The adventure, day three: San Simeon to San Luis Obispo

So last you heard, we were reverse-commuting with grey whales and watching paragliders as we wound through state parks and national forests to the Morgan Hotel with its big poofy bed and slightly swank/slightly funky vibe. Much rest was taken. And in the morning we bought tickets for touring one of the most ostentatious pieces of architecture I’ve visited since seeing La Sagrada Familia. Hearst Castle.

Wiliam Randolph Hearst’s ranch, which is how he thought of it and how much of it actually worked, is an estate so massive that there are six separate tours of the buildings and grounds, and we never bumped into another tour group. We took the recommended tour for first-time visitors, which seemed kinda blah in its description: wander through a guest house and part of the main house, as well as some of the gardens. But it was brilliant. The tour mimicked the experience of being Hearst’s guest, and brought us through beautiful gardens and past the outdoor pool, through one of the guests houses and more gardens leading up to the main house. Once inside, we were guided through as if it were a typical evening with Hearst and his mistress. It was fantastic, because they took what could have been a very dull tour and gave us all this intimate context (guest), but also because we were learning the intimate details as we went, it was also edged with the greedy curiousity I get when I travel abroad, and sometimes get from watching reality television, though that’s a cheap, crappy buzz. Like M&Ms compared with Joseph Schmidt (gone, alas, and missed).

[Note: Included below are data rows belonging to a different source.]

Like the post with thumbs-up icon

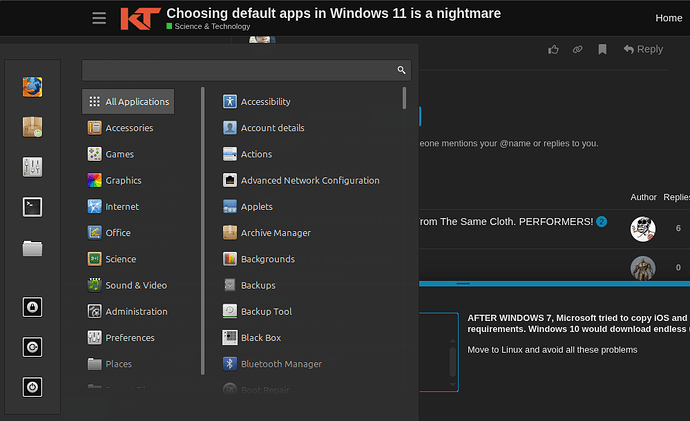(x=554, y=49)
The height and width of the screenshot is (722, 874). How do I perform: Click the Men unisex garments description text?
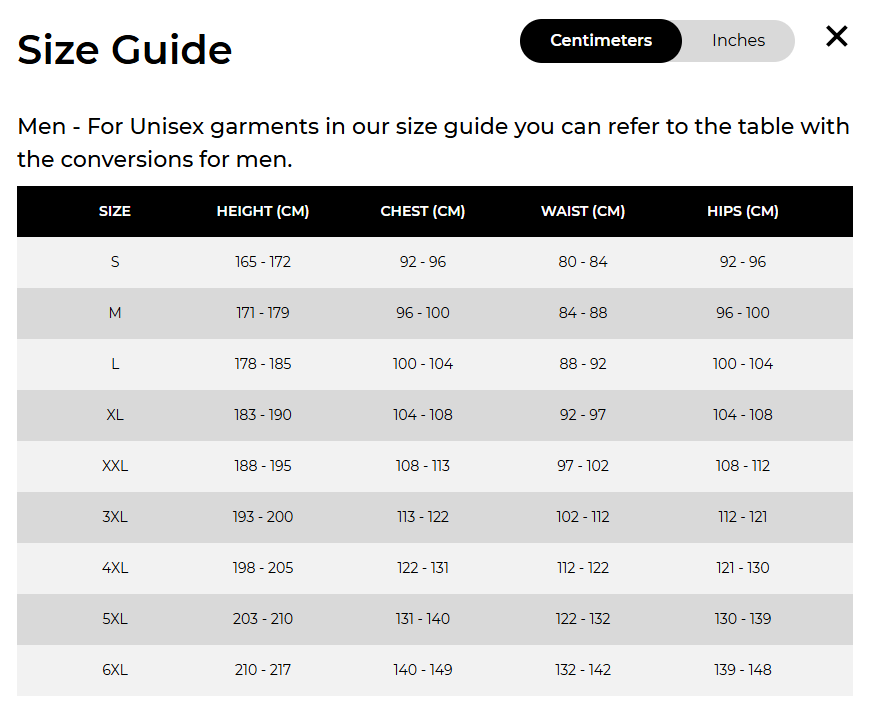[433, 143]
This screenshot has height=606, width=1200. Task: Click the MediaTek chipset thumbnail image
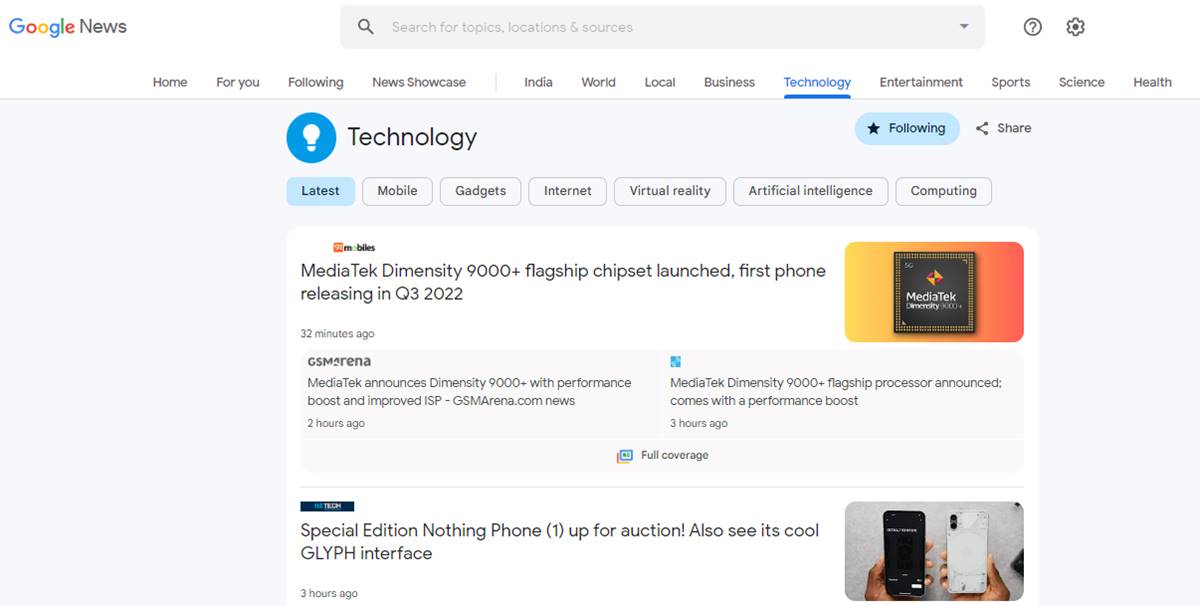(x=934, y=292)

The houses and grounds were completely jammed with art. Furniture, statues, tapestries, silver plate like he was Mr. Darcy at Pemberley, architectural details. Julia Morgan had the task of incorporating this century-spanning heap of mostly Mediterranean ephemera into a cohesive estate, and I do think she pulled it off. Even if the sculpture garden did scream “Drug Lord” a little bit. Fun fact: Hearst was a catalog shopper for approximately 90% of the pieces he acquired, so the provenance of his collection is pretty clean. Basically, he bought all of this stuff so it wouldn’t get the shit bombed out of it in World War II. He just didn’t know it.

The only disappointment? We never saw a zebra.

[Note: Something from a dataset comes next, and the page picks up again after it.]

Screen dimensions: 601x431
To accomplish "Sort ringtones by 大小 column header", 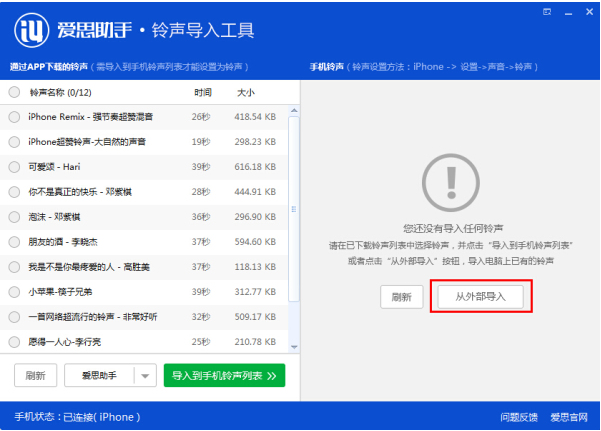I will 246,92.
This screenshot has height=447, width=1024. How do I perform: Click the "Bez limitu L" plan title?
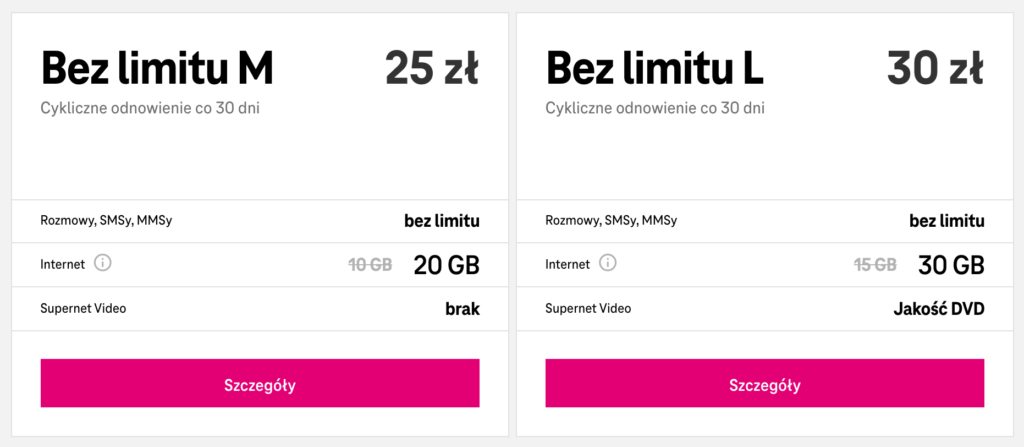pyautogui.click(x=655, y=67)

After the tour we at lunch in the massive visitor center, then plopped back into the car and made our way to San Luis Obispo. Seamus fought his nap, finally passing out as we got into town. We found our hotel and drove around for a bit. Patrick found a parking spot next to the Mission, so Patty, John, and I got out to walk around. Mission San Luis Obispo is still an active parish, and a Palm Sunday mass was being held as we walked around the buildings to the chapel and listened to part of the service before walking through the gardens. Lovely, and a nice oasis just off of the main drag, but the poor roses were eaten alive by aphids. Someone send ladybugs to the rectory, please. Seamus woke up five minutes before we returned to the car, so it was on foot exploring and dinner before heading back up to the hotel. Seamus was hell bent on getting into the unheated pool, but we persuaded him to hang out in the hot tub instead and cook off some energy.